Donnerstag, 27. Februar 2020

Technik für die Wohnung Wie Apps jetzt Mietern beim Lüften helfen

Der elektronische Haushaltszähler: Mit den elektronischen Stromzählern verbindet die Branche Hoffnungen auf Stromersparnis und stabilere Netze

3. Teil: Per Knopfdruck neu justiert

Mit solchen Energiesparmaßnahmen können Vermieter ihre Immobilien aufwerten. Sie sind aber kein Allheilmittel: Die smarte Messtechnik hilft Mietern, ihr Nutzerverhalten zu verbessern, um energetische Sanierung kommen Vermieter damit allerdings nicht herum. "Nach 25 Jahren sollte ein alter Heizkessel wirklich ausgetauscht werden", sagt Martin Pehnt, Wissenschaftlicher Vorstand des Instituts für Energie- und Umweltforschung in Heidelberg. "Moderne Messtechnik ist kein Ersatz für Sanierungen, sondern eine Energiesparhilfe für den Endverbraucher."

Dafür helfen die Messegeräte aber, die Mieter bei der Sanierung zur Mitarbeit zu bewegen. Was nützt schließlich die modernste Klimatechnik im frisch sanierten Gebäude, wenn Mieter dann doch wieder alle Fenster aufreißen und die automatische Heizsteuerung lieber abstellen und die Temperatur selbst regeln?
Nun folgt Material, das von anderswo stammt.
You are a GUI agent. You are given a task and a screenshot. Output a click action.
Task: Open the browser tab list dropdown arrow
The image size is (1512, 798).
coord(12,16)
Die Messtechnik kann sich per Knopfdruck auf neue Gegebenheiten einstellen, während der Mieter lange an seinen gewohnten Heiz- und Lüftungsmethoden hängt. Kritisch ist das nach Sanierungsmaßnahmen, weil neu gedämmte Fassaden und Fenster Wärme anders speichern. "Stellt der Mieter sein Lüftungsverhalten nicht um, schimmelt es schnell in der frisch renovierten Wohnung", weiß Berater Büser. So könnten sich Mieter und Vermieter auf moderne Technik verlassen, Mieter ersparen sich hohe Energiekosten und Vermieter die Sorge um den Werterhalt der Wohnung.